Opinion: An SDSU professor repeatedly used the N-word. The way we reacted was not to cancel the culture.

Muttaqee is a graduate student at SDSU and an organizer at Pillars of the Community, an Encanto-based nonprofit. He lives in La Mesa.

America has been engaged in war for two decades in a row. America also has one of the highest rates of gun-related deaths in the world. It is fair to say that America is a violent country. However, most students do not expect to be verbally attacked in class by their professors.

Violence does not always involve physical assault or the use of weapons. Any act that hurts another person is violent. In my opinion, words have the potential to do more harm than missiles and machine guns. Words start wars.

Whether or not the extensive use of the N-word by Professor J. Angelo Corlett at San Diego State University had any pedagogical benefit is debatable. Whether his increased use of the racial epithet after black students objected in recent weeks was an academic freedom issue is also debatable. What cannot be debated is the level of harm the students felt as a result of Corlett’s behavior.

Pain cannot be measured. The pain felt by black students is not a case of frailty as some have suggested.

Read other takes on this issue:

An institution cannot teach intergenerational trauma theory and simultaneously ignore how triggering it can be for a fair-skinned man to utter the N-word 60 times in two lectures.
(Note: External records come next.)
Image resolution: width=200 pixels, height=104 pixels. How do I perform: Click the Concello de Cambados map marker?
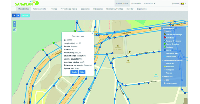[x=118, y=46]
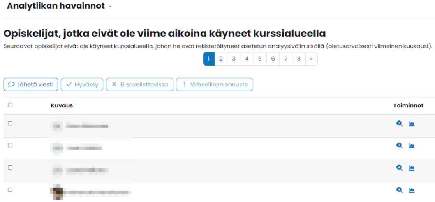Open magnifier details for second student row
Viewport: 435px width, 202px height.
click(399, 145)
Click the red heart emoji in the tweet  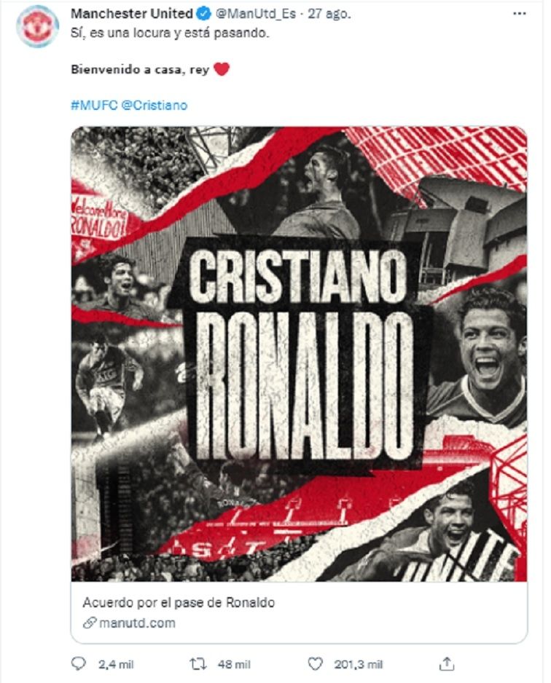click(x=222, y=69)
As a black man, I assure you that there is no other word that has been linked to as much violence on American soil as the N-word.

The non-profit Equal Justice Initiative has determined that nearly 6,500 black people were lynched in America between 1865 and 1950. Many of these lynchings were perpetrated by white mobs shouting the N-word.

Today, black people are more likely to be lynched in a courtroom by a death sentence. However, when I was in Mississippi in 2015, a black man was found hanging from a tree, which means the practice of lynching is not ancient history.

The history of black people being lynched in America is not the reason for my distaste for the incident that allegedly happened in Corlett’s class. I took an English class, which required me to read a Mark Twain novel that uses the N-word more times than Iceberg Slim (Robert Beck, a self-proclaimed pimp who later became a writer) uses the B word.

The way I and others reacted to the Corlett fiasco is not a matter of so-called cancel culture. This is reckless language and the blatant abuse of a college degree as a license to utter words in a classroom that would otherwise only be whispered to a honky-tonk.

The N-word would have been not only used, but abused. However, there is absolutely no threat of starting a war at San Diego State University. Indeed, the students most affected by the N-word were appeased by a handful of faculty members who discouraged black students from demanding any action.

I attended a Zoom call organized by black students in which I suggested a silent protest. A black teacher replied that we were in school to learn and not to be revolutionaries. This overlooks the fact that revolutionary movements such as the Black Panther Party and the anti-war movement began to organize on college campuses.

Revolutionaries simply embrace change. If educated people are not expected to change the world, who will? Uneducated people?

I’m a senior at San Diego State University. I am black, formerly incarcerated and Muslim. I have no choice but to be aware of the racial and ideological issues that exist on our campus. I am affected by all of them.

One of the obvious racial ironies is that our school mascot represents a formerly colonized tribe. Descendants of some Aztecs are now risking their lives to enter America in hopes that their children can attend SDSU and become Aztecs. I took a course at SDSU on the Palestinian-Israeli conflict and it was clear to me that the professor was teaching from a Jewish-Zionist perspective.

Some teachers have agendas and I agree with that. What does not suit me is the lack of respect. Merely writing a book on reparations does not make an individual a black champion. I would gladly give up my 40 acres and a mule in exchange for dignity and respect.

If Professor Corlett has hurt tuition-paying students with his words, he should do his best to right that wrong. These are real repairs, and that’s what a professional would do. Professor Corlett holds a Ph.D. Good doctors heal instead of hurt. A sincere apology would be a start. Words start wars, but words can also end them.